Pak Star Automobile (Pvt.) Ltd has revised the retail prices of its Metro e-vehicle lineup upward, pointing to a sustained increase in operational costs that has made it difficult for the company to maintain existing price points. The announcement was made through an official notification issued on April 3, 2026, with the revised pricing taking effect immediately across all models in the Metro electric vehicle range.
According to the company, the primary drivers behind the price revision are higher sea freight charges and increased logistics costs incurred along the supply chain, from the Karachi seaport to the manufacturing facility and further onward to dealerships across the country. These expenses have compounded significantly over the past month, stretching the company’s cost structure to a point where absorbing the additional burden was no longer a viable option. The sharp rise in petroleum product prices has also played a central role in pushing up transportation and distribution expenses, creating a ripple effect across the entire supply and delivery chain.

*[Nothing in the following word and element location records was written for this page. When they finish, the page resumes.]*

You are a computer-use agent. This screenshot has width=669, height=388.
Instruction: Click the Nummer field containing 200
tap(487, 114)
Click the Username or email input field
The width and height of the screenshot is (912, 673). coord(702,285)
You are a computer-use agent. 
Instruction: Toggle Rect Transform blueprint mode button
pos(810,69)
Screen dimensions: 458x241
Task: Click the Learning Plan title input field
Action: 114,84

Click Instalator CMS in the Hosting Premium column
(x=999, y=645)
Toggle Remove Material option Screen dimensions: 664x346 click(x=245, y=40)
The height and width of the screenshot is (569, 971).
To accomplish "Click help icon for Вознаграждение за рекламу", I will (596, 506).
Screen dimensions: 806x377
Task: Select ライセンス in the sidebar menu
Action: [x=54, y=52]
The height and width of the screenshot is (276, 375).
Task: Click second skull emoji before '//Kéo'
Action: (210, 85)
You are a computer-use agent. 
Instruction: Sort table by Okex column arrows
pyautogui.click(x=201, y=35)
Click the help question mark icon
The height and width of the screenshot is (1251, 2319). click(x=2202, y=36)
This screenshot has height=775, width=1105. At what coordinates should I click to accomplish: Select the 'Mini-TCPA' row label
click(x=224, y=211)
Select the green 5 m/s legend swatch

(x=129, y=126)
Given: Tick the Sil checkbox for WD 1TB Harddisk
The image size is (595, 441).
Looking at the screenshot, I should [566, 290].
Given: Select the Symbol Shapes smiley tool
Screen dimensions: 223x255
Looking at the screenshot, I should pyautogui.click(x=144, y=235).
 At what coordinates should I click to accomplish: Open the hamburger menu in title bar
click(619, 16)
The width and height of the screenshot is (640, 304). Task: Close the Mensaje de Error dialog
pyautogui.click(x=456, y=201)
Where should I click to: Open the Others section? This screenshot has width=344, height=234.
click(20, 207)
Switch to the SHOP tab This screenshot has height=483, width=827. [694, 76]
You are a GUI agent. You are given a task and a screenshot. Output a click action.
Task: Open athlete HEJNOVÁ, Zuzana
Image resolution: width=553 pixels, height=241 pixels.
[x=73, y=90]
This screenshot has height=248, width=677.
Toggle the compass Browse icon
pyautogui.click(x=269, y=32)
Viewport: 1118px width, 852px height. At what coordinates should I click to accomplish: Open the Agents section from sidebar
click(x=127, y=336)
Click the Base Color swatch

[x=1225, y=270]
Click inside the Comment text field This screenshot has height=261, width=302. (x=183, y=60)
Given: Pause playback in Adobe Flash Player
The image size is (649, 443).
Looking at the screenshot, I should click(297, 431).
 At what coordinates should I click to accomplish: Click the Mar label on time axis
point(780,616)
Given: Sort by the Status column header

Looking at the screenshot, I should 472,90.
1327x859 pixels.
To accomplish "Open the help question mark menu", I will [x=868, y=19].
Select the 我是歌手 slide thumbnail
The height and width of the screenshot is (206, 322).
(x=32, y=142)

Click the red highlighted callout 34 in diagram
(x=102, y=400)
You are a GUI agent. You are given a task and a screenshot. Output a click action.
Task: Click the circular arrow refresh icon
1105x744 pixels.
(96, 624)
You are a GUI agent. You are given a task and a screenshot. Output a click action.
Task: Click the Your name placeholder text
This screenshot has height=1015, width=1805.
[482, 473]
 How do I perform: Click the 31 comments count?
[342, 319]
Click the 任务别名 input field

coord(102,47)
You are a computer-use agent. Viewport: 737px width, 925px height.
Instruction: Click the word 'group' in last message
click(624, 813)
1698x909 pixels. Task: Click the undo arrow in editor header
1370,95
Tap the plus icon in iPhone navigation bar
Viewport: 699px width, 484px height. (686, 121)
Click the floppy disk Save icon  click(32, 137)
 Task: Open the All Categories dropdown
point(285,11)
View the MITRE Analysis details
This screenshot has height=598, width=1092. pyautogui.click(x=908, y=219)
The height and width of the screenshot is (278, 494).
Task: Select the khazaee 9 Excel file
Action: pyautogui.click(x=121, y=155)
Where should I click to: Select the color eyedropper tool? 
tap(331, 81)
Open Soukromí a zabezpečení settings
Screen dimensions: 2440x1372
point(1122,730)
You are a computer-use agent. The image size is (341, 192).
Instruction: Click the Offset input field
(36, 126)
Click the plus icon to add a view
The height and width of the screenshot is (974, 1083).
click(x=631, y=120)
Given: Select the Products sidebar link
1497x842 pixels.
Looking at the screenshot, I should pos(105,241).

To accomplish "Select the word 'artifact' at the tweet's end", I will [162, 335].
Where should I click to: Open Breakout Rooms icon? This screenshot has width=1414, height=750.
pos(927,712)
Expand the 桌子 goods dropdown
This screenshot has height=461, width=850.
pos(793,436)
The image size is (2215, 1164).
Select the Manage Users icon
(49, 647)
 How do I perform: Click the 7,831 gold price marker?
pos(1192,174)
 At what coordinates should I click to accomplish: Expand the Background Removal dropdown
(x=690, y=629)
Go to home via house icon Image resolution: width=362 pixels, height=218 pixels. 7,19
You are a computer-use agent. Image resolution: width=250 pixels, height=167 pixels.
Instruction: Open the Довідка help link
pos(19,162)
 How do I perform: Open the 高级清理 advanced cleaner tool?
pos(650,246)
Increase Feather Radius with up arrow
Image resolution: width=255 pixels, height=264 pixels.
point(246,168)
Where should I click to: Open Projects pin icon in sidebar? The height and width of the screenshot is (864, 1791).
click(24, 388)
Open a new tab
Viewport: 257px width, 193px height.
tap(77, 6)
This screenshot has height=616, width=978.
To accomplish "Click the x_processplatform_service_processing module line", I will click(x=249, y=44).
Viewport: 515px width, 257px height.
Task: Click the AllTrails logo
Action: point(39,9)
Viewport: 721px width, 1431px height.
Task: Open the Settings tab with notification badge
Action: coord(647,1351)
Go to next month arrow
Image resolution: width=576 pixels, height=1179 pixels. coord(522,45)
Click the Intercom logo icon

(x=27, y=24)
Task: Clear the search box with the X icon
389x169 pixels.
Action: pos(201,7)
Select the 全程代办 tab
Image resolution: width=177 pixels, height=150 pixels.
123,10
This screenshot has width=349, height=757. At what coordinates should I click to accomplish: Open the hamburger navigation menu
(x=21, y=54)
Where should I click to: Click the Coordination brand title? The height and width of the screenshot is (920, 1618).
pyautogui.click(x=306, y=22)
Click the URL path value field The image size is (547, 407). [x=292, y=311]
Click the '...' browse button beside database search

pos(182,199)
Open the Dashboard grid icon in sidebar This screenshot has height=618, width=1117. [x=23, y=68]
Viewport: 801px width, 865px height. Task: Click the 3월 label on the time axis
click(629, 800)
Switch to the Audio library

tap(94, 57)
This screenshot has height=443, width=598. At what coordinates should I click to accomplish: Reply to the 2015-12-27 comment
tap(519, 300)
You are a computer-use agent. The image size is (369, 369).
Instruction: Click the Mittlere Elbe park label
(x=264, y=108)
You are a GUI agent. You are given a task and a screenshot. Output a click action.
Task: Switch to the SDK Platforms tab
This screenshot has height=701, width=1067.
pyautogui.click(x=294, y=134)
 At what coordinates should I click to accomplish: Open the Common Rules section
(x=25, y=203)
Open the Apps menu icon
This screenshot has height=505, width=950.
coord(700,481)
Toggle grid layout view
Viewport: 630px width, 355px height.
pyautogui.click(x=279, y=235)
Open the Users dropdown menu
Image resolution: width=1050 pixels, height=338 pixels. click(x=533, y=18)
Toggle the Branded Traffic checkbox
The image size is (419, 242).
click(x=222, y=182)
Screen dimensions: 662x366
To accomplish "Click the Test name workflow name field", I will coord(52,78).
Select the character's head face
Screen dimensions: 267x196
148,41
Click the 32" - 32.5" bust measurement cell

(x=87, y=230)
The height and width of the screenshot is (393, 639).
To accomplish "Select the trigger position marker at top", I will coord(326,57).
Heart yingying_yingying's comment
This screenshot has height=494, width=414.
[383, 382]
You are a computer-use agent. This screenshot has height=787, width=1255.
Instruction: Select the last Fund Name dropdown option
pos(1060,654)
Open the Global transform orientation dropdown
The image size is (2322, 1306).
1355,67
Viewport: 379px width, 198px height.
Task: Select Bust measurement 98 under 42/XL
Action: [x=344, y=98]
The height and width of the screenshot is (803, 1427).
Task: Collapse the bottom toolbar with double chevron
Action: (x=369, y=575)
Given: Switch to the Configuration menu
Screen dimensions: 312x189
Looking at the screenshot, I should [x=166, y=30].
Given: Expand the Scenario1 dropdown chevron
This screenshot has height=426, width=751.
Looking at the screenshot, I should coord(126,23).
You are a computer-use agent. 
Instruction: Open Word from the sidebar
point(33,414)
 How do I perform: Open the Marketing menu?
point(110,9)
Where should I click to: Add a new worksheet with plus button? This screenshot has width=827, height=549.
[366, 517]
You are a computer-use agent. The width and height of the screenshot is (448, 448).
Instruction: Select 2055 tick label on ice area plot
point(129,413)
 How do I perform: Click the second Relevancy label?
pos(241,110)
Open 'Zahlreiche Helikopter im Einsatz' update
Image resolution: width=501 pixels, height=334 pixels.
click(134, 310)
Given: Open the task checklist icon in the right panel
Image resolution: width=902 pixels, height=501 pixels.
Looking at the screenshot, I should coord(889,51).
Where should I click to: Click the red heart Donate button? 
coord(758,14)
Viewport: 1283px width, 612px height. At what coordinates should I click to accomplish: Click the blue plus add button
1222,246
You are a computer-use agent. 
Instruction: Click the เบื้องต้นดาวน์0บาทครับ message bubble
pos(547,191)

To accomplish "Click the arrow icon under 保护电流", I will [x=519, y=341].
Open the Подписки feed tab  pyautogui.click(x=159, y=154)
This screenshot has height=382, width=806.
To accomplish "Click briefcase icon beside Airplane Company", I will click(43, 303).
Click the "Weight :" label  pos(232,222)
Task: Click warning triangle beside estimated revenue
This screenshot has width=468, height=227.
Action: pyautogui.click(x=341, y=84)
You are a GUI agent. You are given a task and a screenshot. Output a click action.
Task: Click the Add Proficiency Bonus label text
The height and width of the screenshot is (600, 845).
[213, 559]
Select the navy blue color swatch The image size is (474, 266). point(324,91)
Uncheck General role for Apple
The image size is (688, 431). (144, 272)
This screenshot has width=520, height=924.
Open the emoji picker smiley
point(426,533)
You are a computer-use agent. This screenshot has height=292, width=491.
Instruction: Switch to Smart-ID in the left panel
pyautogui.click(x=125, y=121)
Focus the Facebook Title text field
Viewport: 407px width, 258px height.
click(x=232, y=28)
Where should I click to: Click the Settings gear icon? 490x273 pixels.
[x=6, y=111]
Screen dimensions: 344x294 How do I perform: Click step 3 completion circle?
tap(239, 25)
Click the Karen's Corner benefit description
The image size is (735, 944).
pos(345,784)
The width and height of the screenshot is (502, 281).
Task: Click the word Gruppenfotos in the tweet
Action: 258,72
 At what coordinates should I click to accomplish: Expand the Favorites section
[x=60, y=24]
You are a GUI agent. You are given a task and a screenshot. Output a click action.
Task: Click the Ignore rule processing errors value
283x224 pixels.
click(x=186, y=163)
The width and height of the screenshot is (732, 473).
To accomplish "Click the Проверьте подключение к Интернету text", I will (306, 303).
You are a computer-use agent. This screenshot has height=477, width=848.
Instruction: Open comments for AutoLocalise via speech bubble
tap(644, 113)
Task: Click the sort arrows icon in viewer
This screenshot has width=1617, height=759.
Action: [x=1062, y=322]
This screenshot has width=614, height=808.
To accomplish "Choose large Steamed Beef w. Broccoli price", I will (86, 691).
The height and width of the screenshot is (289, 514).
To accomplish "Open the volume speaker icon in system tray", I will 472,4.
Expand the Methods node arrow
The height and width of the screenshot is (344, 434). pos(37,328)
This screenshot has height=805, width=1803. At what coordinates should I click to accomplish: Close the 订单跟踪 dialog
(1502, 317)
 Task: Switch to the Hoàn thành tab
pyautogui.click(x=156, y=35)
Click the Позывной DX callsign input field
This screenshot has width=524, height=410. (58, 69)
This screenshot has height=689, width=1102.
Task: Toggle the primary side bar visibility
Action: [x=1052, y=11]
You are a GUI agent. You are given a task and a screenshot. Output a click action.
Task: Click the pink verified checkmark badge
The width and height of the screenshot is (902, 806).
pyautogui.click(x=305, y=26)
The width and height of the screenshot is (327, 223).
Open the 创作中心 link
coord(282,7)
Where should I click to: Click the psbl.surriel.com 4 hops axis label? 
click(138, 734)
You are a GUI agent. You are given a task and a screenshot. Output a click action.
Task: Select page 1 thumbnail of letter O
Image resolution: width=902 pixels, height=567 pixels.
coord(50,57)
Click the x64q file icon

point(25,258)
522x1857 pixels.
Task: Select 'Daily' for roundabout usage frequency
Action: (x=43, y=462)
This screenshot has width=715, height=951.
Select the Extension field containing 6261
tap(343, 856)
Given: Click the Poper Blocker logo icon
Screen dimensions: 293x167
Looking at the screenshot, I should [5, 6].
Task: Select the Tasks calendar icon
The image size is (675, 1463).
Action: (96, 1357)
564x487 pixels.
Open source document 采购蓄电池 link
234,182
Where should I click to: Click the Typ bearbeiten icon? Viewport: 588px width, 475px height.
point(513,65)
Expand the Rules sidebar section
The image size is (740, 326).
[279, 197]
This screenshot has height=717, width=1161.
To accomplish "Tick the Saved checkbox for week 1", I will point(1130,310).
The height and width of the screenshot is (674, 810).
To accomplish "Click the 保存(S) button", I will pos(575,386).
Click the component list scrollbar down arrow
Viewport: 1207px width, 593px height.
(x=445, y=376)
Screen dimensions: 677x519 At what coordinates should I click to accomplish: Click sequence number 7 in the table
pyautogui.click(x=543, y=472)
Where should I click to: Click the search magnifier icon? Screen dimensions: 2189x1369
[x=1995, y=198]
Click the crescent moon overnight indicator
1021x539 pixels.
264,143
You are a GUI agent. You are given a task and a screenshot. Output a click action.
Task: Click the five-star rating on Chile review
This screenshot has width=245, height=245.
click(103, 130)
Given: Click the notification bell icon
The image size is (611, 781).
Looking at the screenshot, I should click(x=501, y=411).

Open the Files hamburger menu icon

As a result of these cumulative pressures, Pak Star Automobile has increased the prices of all Metro e-vehicle models by Rs. 5,000. The revised pricing applies to all orders placed from April 3 onwards, and dealers have been instructed to ensure that payments for pending and new orders include the additional amount over previously published retail prices. The move reflects the broader inflationary environment affecting Pakistan’s automotive sector, where logistics-heavy supply chains remain particularly vulnerable to fluctuations in fuel costs and import-related expenses.